Exploration of the synergistic regulatory mechanism of hydroxide and fluoride modification on the photocatalytic activity of 2D g-C3N4†

Exfoliation and hetero-element doping are common procedures for band gap engineering and enhancing the photocatalytic properties of g-C₃N₄. A novel and facile strategy for simultaneous exfoliation and hetero-element doping is still in high demand. Herein, we prepared hydroxide and fluoride doped ultrathin g-C₃N₄ nanosheets through the single-step solvothermal exfoliation of bulk g-C₃N₄ (BCN) using varying concentrations of ethanol and hydrofluoric acid (HF). The microscopic and spectroscopic analysis confirmed the doping of hydroxide groups and fluoride groups (HO⁻/F⁻ groups) into g-C₃N₄ nanosheets (HF-CNS). The HO⁻ groups are primarily located at the terminal amino groups of the heptazine rings in HF-CNS, while the F⁻ groups are likely incorporated into the g-C₃N₄ lattice by forming C–F bonds. The UV-vis absorption spectra and DFT calculations showed that the electronic band structure, and hence charge carrier recombination, can be tuned by varying the HF amount during the exfoliation process.

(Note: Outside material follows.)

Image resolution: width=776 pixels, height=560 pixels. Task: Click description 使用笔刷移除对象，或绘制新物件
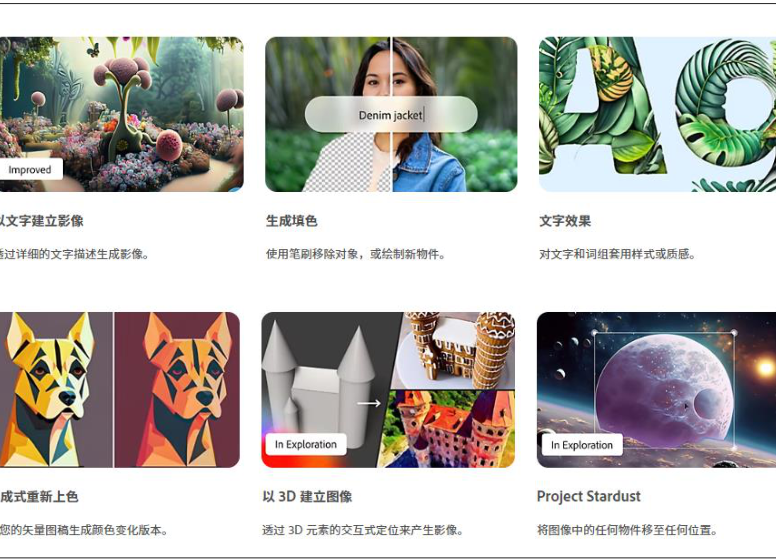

BET-specific surface area was increased from 18.65 m² g⁻¹ for BCN to 159.87 m² g⁻¹ for HF-CNS. The transient photocurrent increased from 5 μA to 20 μA. HF-CNS significantly improved the photocatalytic degradation of tetracycline, achieving 99% removal in 50 minutes, compared to 20% for BCN. Tetracycline degradation followed pseudo-first-order kinetics, with apparent rate constants (K) increasing from 0.0028 min⁻¹ for BCN to 0.0793 min⁻¹ for HF-CNS, a 30-fold enhancement. The photocatalytic hydrogen evolution for HF-CNS was 11 times higher than that of BCN. The HF-CNS exhibited remarkable stability and reusability, indicating its potential as a promising photocatalyst for green hydrogen production and degradation of organic pollutants.